1. Detailed steps to reproduce
2. What you expected to happen
3. What happened instead

The steps to reproduce should be written in terms that anyone could follow: "Create a new Confluence page called 'Test'. Insert the following text: 'bq. I like cheese'. Set page permissions to 'Me'. Click the 'Save' button."

When filing an Improvement or New Feature request

Detail, detail, detail, context, context, context.

Tell us why you want the feature, as well as what it is. If the request comes from an email or IM exchange between co-workers, consider pasting that into the issue too!

Knowing why somebody wants something done is almost as important, in terms of scheduling and planning features, as knowing what they want. Sometimes it's more important, because often by knowing why somebody wants a certain feature, we can deliver a better solution than they'd even thought of, or we can aggregate a bunch of related requests into an über-solution that makes everyone happy.

Always choose a component

Every JIRA issue can be placed in one or more components. Most issues belong to one or two components; more than three should be avoided. The component is the second most important part of the issue after the summary, in terms of helping us quickly understand what the issue is about.

If you can't find an appropriate component for your issue, please pick the closest one that almost matches.

Set the "Affects version"

When reporting a bug, please select the version of the product you were using where you encountered the bug. This helps us track down the bug, and it also helps us identify who else might be affected by it.

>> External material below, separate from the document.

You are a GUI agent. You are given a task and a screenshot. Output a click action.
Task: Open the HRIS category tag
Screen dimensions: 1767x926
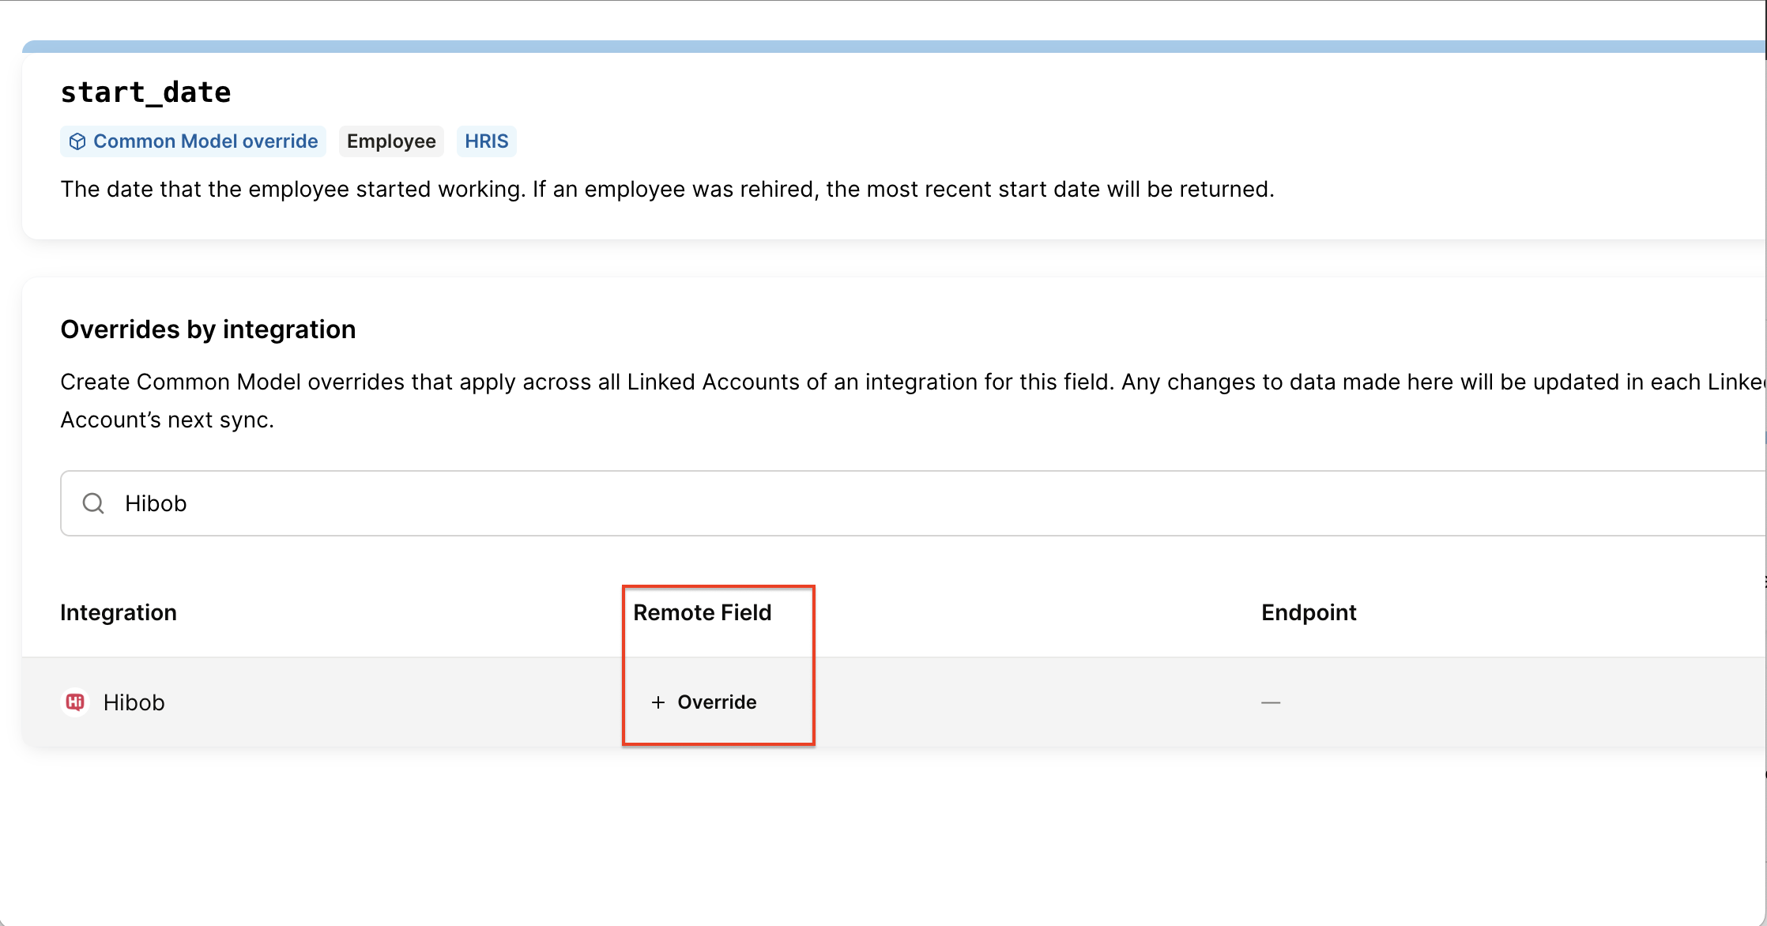486,141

If you are using version 3.1 of a product, please select just 3.1 (not 1.8, 2.0, 2.0.1, 3.0 and 3.1). If you know and want to point out that a bug already existed in 1.8, and still occurs in version 3.1, then please select 1.8 and 3.1, but not all the others in between.

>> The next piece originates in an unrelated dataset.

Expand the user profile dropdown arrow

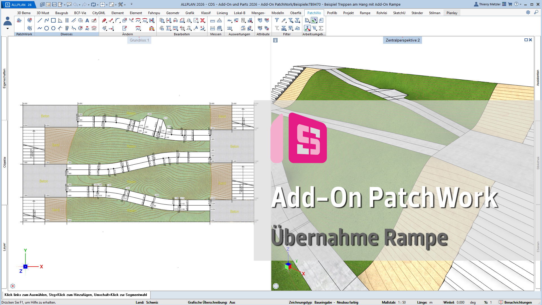click(x=8, y=29)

Don't set the "Fix version"

Please do not select a fix-version. We will schedule the issues as appropriate.

Use images

Often, especially when describing bugs, an image will help tremendously to explain the issue. Once your new issue has been saved, you can easily attach a screenshot in just a few seconds — you don't have to save your image as a file and then upload it.

Link issues

If you know that a feature request is similar (but not identical) to an existing one, please link it using a link type of "relates to". Or if a bug seems to be related to another one, please link them as well, even if you are not 100% certain. This will help us when we start working on your issue because we get a broader view of the problem, and may be able to solve not only one but two issues. And if the links turn out to be irrelevant, we will just remove them — no worries.

Set the priority

We have five priority levels. You can set an initial priority on the basis of how the bug affects you. Please use this list as a reference

  • Blocker: Server crashes and deadlocks for major configurations, users can't work properly. Examples of blocker bugs:
    • "After including icefaces-compat.jar on the project classpath, the application crashes"
    • "The server deadlocks when more than 500 users log in"
  • Critical: Crashes, loss of data, severe memory leaks. Examples of critical bugs:
    • "After editing a value in the ace:textEntry component, all ace:textEntry components in the same form change to the edited value."
    • "After an ICEpush update is received by the browser, the page goes blank"
  • Major: Major loss of function. Examples of major bugs
    • "Using an ice:selectInputText inside an ice:tab results in JavaScript errors"
    • "When exporting an ace:dataTable to a PDF file some rows are missed"
  • Minor: Minor loss of function, general annoyance, or other problem where easy workaround is present. Examples of minor bugs:
    • "Draggable ice:panelPopup sticks to pointer in IE"
    • "When exporting an ace:dataTable to a .xls file, some blank rows are inserted at the top of the document"
  • Trivial: Cosmetic problem like misspelled words or misaligned text. Examples of trivial bugs:
    • "The German translation of 'label' is incorrect"
    • "The ace:autoCompleteEntry popup list is offset from the input component by 30px in IE7"
      We may increase or decrease an issue's priority in accordance with the relative priorities of other issues.

Adapted from the Atlassian Confluence JIRA Guidelines.